Meus pais me batizaram com o nome de John Dillon, e nasci na cidade de Santarém do Tapajós, na confluência desse grande rio com o imenso Amazonas. Os Dillons têm origem remota na França, de onde o Conde De Lyon partiu com toda a família e as joias que pode arrebanhar, durante o Regime do Terror do famigerado Maximilien de Robespierre, que se seguiu à Revolução Francesa. Refugiou-se na Irlanda onde o heráldico nome De Lyon transformou-se no plebeu Dillon.
Mas a saga dos Dillons não terminaria na Irlanda, de onde fugiram
da fome das batatas e ferocidade dos ingleses para prosperar como grandes
plantadores de algodão na Carolina do Sul. Após a Guerra Civil, juntaram o
pouco que restou da derrota para os Yankees em 1865 e, mais uma vez, junto com
outros fazendeiros sulistas, migraram para o Brasil, onde compraram terras em
Santarém do Tapajós, na Amazônia.
Um dos descendentes desses Dillons migrados para a
misteriosa Amazônia foi meu avô, Jack Jr., que levara vida cheia de aventuras. Antes
de morrer, o avô me chamou ao seu leito e, circunspeto, colocou em minhas mãos
o seu mais precioso bem, um talismã negro que ele possuíra por mais de setenta
anos. "Jamais se desfaça deste muiraquitã. Prometa", murmurou ele.
"Prometo", disse eu solenemente.
Conhecedor do caráter profundamente honesto de meu pai que,
no entanto, tinha uma personalidade bastante alegre e ainda mais volúvel,
incapaz de prosseguir seriamente com qualquer projeto um pouco mais longo, meu
avô deixou para mim em testamento praticamente todos os seus bens, colocados em
um trust, aos quais eu só teria acesso após completar os vinte e um anos.
Após o falecimento de meu avô, como era de se esperar, as
coisas não foram bem com as finanças de meu pai e seu negócio de então, a
oficina de marceneiro. Ele usava as preciosas madeiras de lei da Amazônia e produzia
móveis de luxo para as famílias abastadas. Suas portas lavradas ainda podem ser
vistas nos casarões elegantes.
O problema é que, no fim do século dezenove, os ingleses
levaram sementes da seringueira para a Malásia e começaram a produzir borracha
muito mais barata do que os seringais da Amazônia. A região toda empobreceu. No
período entre as duas Grandes Guerras, grandes fortunas se arruinaram, e muitos
milhares de seringueiros abandonaram as matas e se tornaram pedintes nas
cidades.
Durante a Segunda Grande Guerra, houve um surto de
prosperidade devido à ocupação dos seringais asiáticos pelos japoneses. Os
Estados Unidos da América injetarem muito dinheiro para reerguer a produção dos
seringais nativos. Após a guerra, apesar dos esforços do governo brasileiro
para manter a produção, aos poucos, a concorrência do látex da Malásia derrubou
os preços abaixo dos custos de produção dos seringais brasileiros.

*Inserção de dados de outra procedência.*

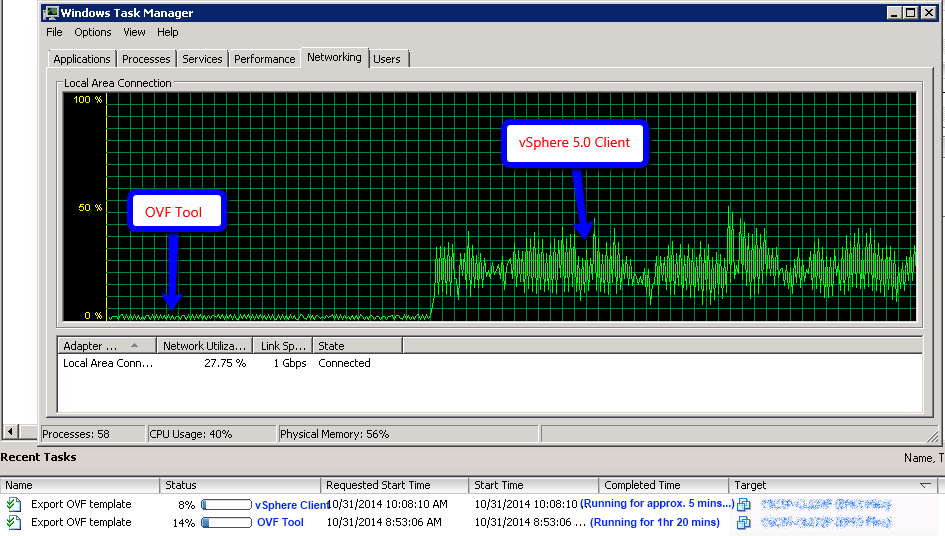Select the Local Area Connection adapter row

click(108, 363)
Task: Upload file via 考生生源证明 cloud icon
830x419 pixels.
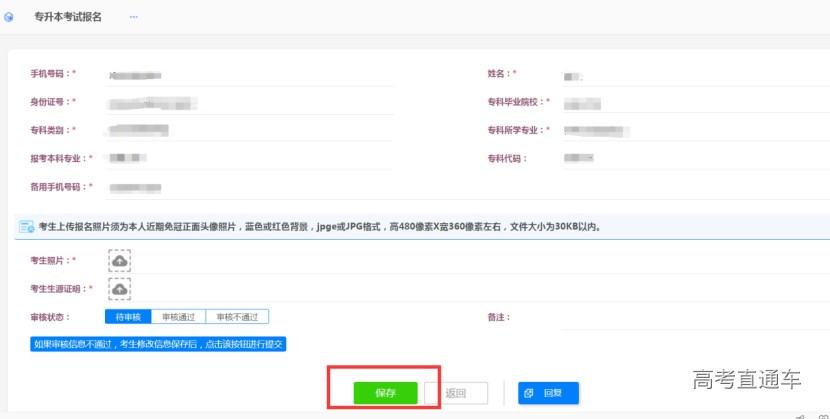Action: coord(119,289)
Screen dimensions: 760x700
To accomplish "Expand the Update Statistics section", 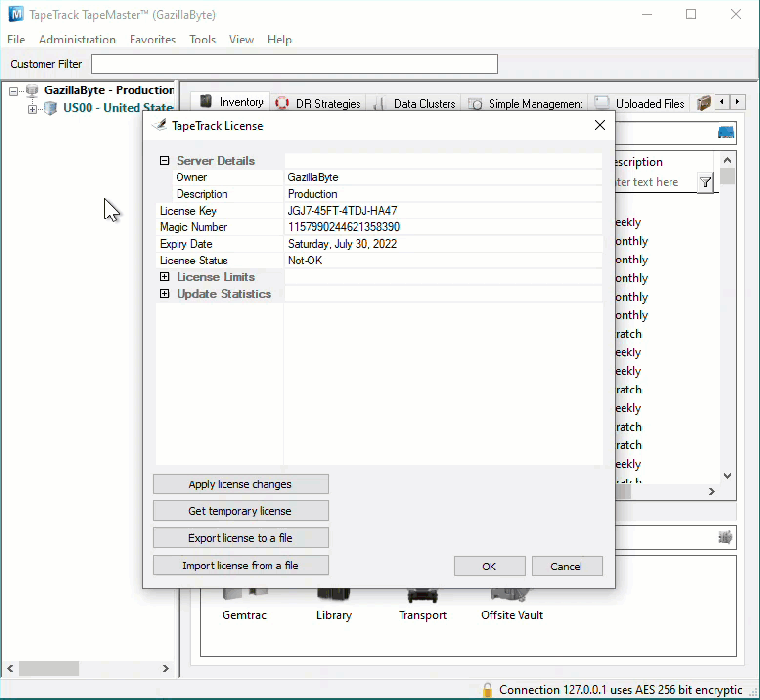I will click(164, 293).
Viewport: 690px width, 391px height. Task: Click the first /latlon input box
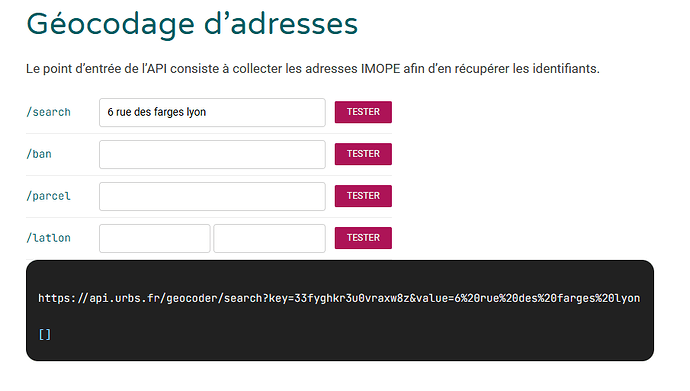click(154, 238)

Tudo isso
foi enfrentado por Jack Jr., meu avô, com toda competência e galhardia. Tanto
assim que, se já começara rico, ficou mais rico ainda, não só com negócios de
borracha, mas com todos os outros projetos que seu espírito empreendedor
realizava continuamente.
Meu pai era outra coisa. Em outro relato tentarei explicar
as razões de sua má sorte. O fato é que, mais uma vez, ficou sem clientela.
Meus cinco irmãos, duas irmãs e eu tínhamos que ajudar na oficina de meu pai e
na cozinha de minha mãe.
Assim, tive que enfrentar alguns obstáculos para estudar,
formar-me engenheiro e iniciar uma profissão que não me satisfazia. Aliás,
exercer alguma profissão é coisa que não está à altura de meu formidável
talento, razão pela qual, já na faixa etária dos quarenta, prefiro continuar
estudando.
É por isso que graças a sucessivas bolsas, obtive
bacharelado também em economia e sociologia, prosseguindo na vida acadêmica até
o doutorado em Harvard e o circuito internacional de cursos, conferências e
seminários. Frequentemente, atuo como professor convidado nas mais importantes
universidades. Não há lugar melhor para entreter relações com mulheres cultas,
inteligentes e, por isso mesmo, excelentes parceiras, principalmente na cama. É
vida muito agradável, e ainda me pagam pelo que mais gosto de fazer, palestrar,
falar em público, principalmente sobre mim mesmo. Aliás, a única despesa que
tive na vida acadêmica foi o ano que passei em Florença num curso de História
da Arte. Mas essa já é outra história.
Como já disse, meu pai nunca foi um homem de muita sorte.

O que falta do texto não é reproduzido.